Richard S. Heyser (3 April 1927 – 6 October 2008), Lieutenant Colonel, USAF (Retired), was a pilot in the United States Air Force whose photographs while flying the Lockheed U-2 revealed Soviet medium-range ballistic missiles in Cuba, precipitating the Cuban Missile Crisis in October 1962.

== Early life and career ==
Heyser, a native of Apalachicola, Florida, joined the United States Army Air Forces in 1944, at the age of 17, after watching World War II pilots training at nearby Tyndall Field. His father was a United States Coast Guard Auxiliary aviator. Following the war, Heyser graduated from what would become Florida State University.

He began USAF pilot training in 1952, flying combat missions during both the Korean War and two combat deployments during the Vietnam War. In the late 1950s into the 1960s, he flew Lockheed U-2s with the 4080th Strategic Reconnaissance Wing, first qualifying on the U-2 on 19 February 1957, the 50th pilot to check out on the spy plane.

==Cuban Missile Crisis==
Early Sunday morning, 14 October 1962, then-Major Heyser climbed into CIA U-2F, Article 342, (the second U-2, modified for in-flight refueling), hastily repainted as 'USAF 66675', at Edwards Air Force Base, California, where he had just undergone qualification on the type, and departed on a Cuban overflight, Mission 3101, dubbed Brass Knob.
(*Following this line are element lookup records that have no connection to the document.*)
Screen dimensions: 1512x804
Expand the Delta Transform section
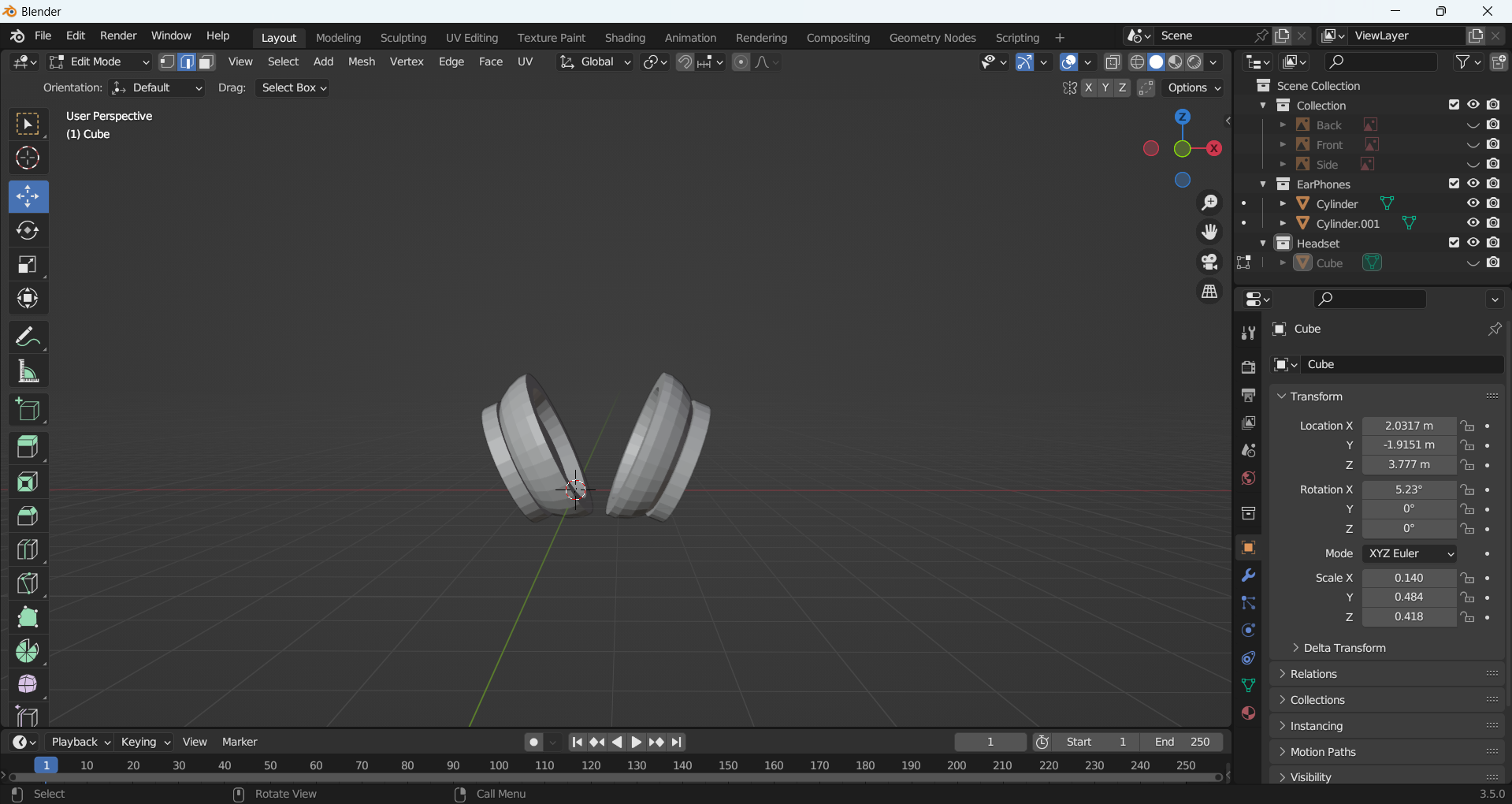coord(1344,648)
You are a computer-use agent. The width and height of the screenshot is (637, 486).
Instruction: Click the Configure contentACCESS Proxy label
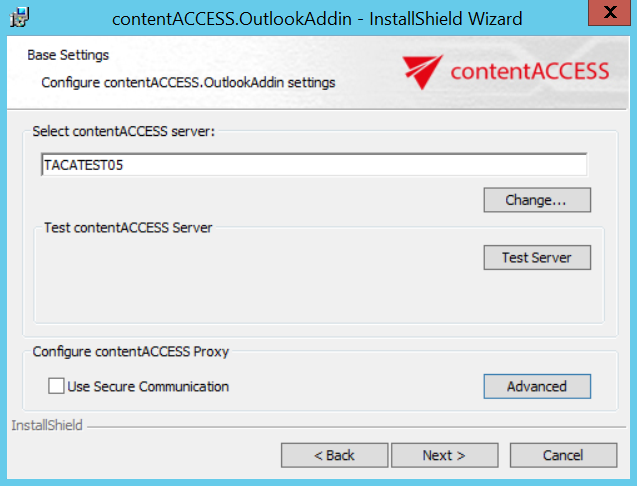pos(132,351)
"He met the sun over the Gulf of Mexico, and flew over the Yucatán Channel before turning north to penetrate denied territory. The weather was roughly as forecast: 25% cloud cover. He was flying the maximum altitude profile, and by this time the U-2F had reached 72,500 feet. There was no contrail. Heyser switched on the camera and did his stuff. He was over the island for less than seven minutes, but his potential exposure to the two Surface-to-air missile sites was over 12 minutes. Heyser had been briefed to scan the driftsight for Cuban fighters or, worse still, an SA-2 heading his way. If so, he was briefed to turn sharply towards it, and then away from it, in an S-pattern that would hopefully break the missile radar's lock. But there was no opposition from Cuba's air defenses. Heyser coasted-out and headed for McCoy Air Force Base, Florida. He landed there at 0920 EST after exactly seven hours in the air."

The film was immediately flown to Washington, D.C. to the National Photographic Intelligence Center for processing, with the first images trucked under armed guard where analysts at NPIC identified SS-4 missile transporters by noon. This, and other evidence on the films, set in motion the Cuban Missile Crisis. On 22 October, President John F. Kennedy announced that Colonel Heyser's photographs proved the Soviet Union was building secret sites for nuclear missiles only 90 miles from Key West. The crisis ended after Soviet Premier Nikita Khrushchev ordered the missiles withdrawn from Cuba.

Lieutenant Colonel Heyser said, in a 2005 interview with the Associated Press, that nobody was more relieved than he that the crisis ended peacefully, and that he had no desire to go down in history as the man who started World War III. "I kind of felt like I was going to be looked at as the one who started the whole thing", Heyser said. "I wasn't anxious to have that reputation."

== Later life ==
Heyser retired from the Air Force in 1974 after 30 years of service and returned to Apalachicola. He died at a nursing home in Port St. Joe, Florida, near his home in Apalachicola, on 6 October 2008 at age 81. He had suffered a series of strokes in the years before his death.